begin Supplied text
[v2,3/5] mm: add "zero" argument to vmemmap allocators

Submitted by Pavel Tatashin on March 24, 2017, 7:19 p.m.

Details

Message ID 1490383192-981017-4-git-send-email-pasha.tatashin@oracle.com
State Changes Requested
Delegated to: David Miller
Headers show

Commit Message

Pavel Tatashin March 24, 2017, 7:19 p.m.
Allow clients to request non-zeroed memory from vmemmap allocator.
The following two public function have a new boolean argument called zero:

__vmemmap_alloc_block_buf()
vmemmap_alloc_block()

When zero is true, memory that is allocated by memblock allocator is zeroed
(the current behavior), when argument is false, the memory is not zeroed.

This change allows for optimizations where client knows when it is better
to zero memory: may be later when other CPUs are started, or may be client
is going to set every byte in the allocated memory, so no need to zero
memory beforehand.

Signed-off-by: Pavel Tatashin <pasha.tatashin@oracle.com>
Reviewed-by: Shannon Nelson <shannon.nelson@oracle.com>
---
 arch/powerpc/mm/init_64.c |    4 +-
 arch/s390/mm/vmem.c       |    5 ++-
 arch/sparc/mm/init_64.c   |    3 +-
 arch/x86/mm/init_64.c     |    3 +-
 include/linux/mm.h        |    6 ++--
 mm/sparse-vmemmap.c       |   48 +++++++++++++++++++++++++++++---------------
 6 files changed, 43 insertions(+), 26 deletions(-)

Comments

David Miller May 3, 2017, 2:34 p.m.
From: Pavel Tatashin <pasha.tatashin@oracle.com>
Date: Fri, 24 Mar 2017 15:19:50 -0400

> Allow clients to request non-zeroed memory from vmemmap allocator.
> The following two public function have a new boolean argument called zero:
> 
> __vmemmap_alloc_block_buf()
> vmemmap_alloc_block()
end Supplied text
List of tasks:
A) Reproduce the vmemmap patch page from "Pavel Tatashin March" up to and including "is not zeroed.".
B) Answer these questions using the vmemmap patch page:
(i) To whom is the patch delegated?
(ii) What happens to memory allocated by the memblock allocator when zero is true?
(iii) How many files does the patch change?
begin Information supplied
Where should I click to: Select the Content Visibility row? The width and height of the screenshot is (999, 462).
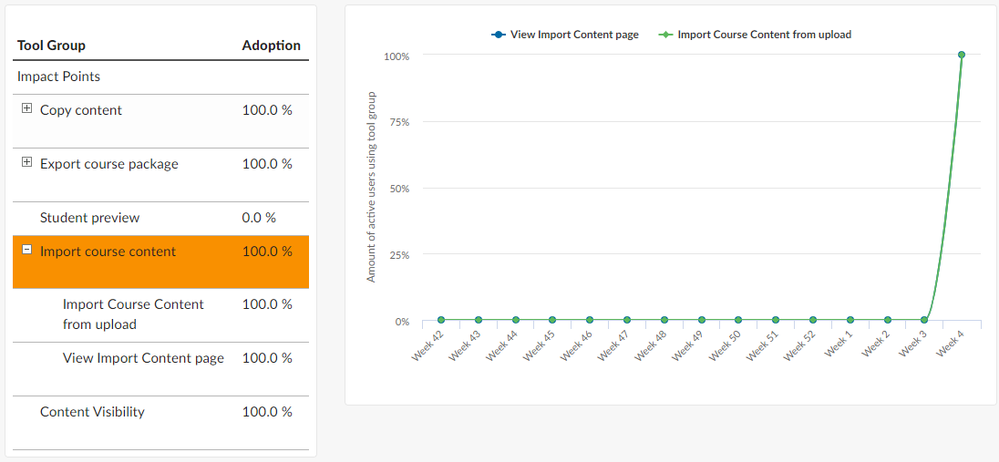[92, 412]
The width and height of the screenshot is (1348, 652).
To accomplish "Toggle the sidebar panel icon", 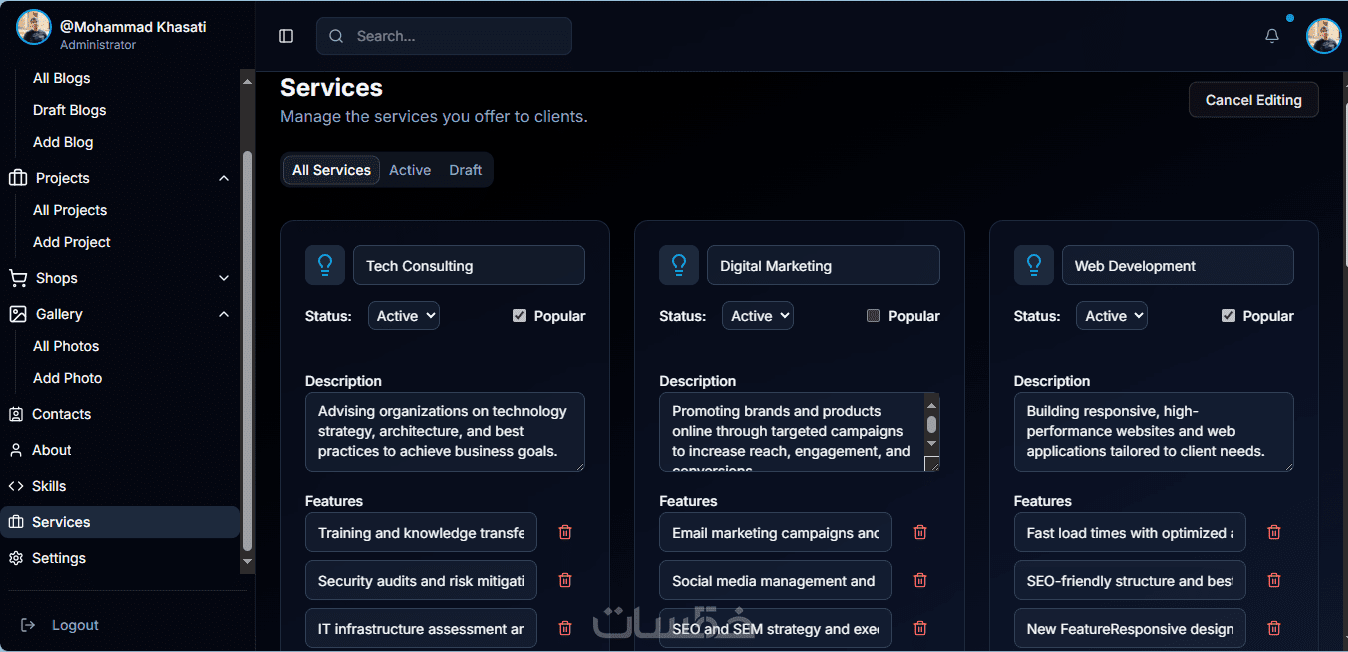I will (286, 36).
end Information supplied
Set of answers:
A)
Pavel Tatashin March 24, 2017, 7:19 p.m.
Allow clients to request non-zeroed memory from vmemmap allocator.
The following two public function have a new boolean argument called zero:

__vmemmap_alloc_block_buf()
vmemmap_alloc_block()

When zero is true, memory that is allocated by memblock allocator is zeroed
(the current behavior), when argument is false, the memory is not zeroed.

B)
(i) David Miller
(ii) It is zeroed, which is the current behavior.
(iii) 6 files